The Campus Diversity Swarm

Marl Pulliam:

By the time a homeowner discovers a termite infestation, chances are that the destructive pests have already caused serious structural damage. So it is with “campus diversity officers,” a category of academic bureaucrat that didn’t even exist until fairly recently. Within a short period, diversity apparatchiks have taken root on most college campuses, and in many cases expanded into sprawling bureaucracies with multimillion-dollar budgets. Diversity departments have become a common campus amenity, like gourmet dorm food, climbing walls, and lazy rivers. Unlike lavish recreational facilities for students, which turn college campuses into an expensive Club U, administrative bureaucracies breed inertia. With size and resources come power, and, in keeping with Pournelle’s Iron Law of Bureaucracy, a continual quest for aggrandizement.

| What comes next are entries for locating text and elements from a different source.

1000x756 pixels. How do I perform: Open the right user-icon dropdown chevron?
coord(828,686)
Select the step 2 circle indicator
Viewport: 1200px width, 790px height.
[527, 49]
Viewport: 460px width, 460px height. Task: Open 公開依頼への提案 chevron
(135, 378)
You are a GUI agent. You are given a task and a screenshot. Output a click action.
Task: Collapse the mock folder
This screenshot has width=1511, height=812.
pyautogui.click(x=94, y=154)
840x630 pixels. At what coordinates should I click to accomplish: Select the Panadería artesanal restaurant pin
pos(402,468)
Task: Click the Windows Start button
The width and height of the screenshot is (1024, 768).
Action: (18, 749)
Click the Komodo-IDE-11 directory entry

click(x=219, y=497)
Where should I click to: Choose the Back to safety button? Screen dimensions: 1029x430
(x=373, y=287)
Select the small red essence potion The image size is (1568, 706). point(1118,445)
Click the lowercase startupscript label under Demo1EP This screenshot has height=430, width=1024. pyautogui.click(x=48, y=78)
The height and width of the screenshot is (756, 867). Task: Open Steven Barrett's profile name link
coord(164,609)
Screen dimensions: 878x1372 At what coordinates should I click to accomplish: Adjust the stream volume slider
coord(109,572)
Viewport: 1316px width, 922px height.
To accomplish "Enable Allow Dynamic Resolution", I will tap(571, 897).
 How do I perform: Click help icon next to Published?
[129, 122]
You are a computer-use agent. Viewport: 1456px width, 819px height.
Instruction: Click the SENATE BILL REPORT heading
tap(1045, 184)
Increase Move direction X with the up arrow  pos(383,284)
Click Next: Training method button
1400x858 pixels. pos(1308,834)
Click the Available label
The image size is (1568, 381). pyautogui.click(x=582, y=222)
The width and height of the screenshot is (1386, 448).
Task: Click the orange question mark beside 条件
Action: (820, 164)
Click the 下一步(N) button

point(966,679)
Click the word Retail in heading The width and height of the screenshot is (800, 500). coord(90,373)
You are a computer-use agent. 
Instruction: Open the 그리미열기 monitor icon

It’s no wonder, then, that campus diversity officers have already formed a rent-seeking trade association, the National Association of Diversity Officers in Higher Education (NADOHE), complete with annual conferences, self-serving “standards for professional practice,” a political agenda, and—since this is academia, after all—a pseudo-scholarly publication, the quarterly Journal of Diversity in Higher Education (priced at $681 per year for institutions). A typical article is entitled “The Influence of Campus Climate and Urbanization on Queer-Spectrum and Trans-Spectrum Faculty Intent to Leave.” Hundreds of universities, public and private, large and small, are members of NADOHE, including Harvard, Stanford, MIT, and my alma mater, the University of Texas at Austin. NADOHE finances its activities with hefty membership dues for institutions ($1,250 per year), while offering individual and student memberships at lower cost.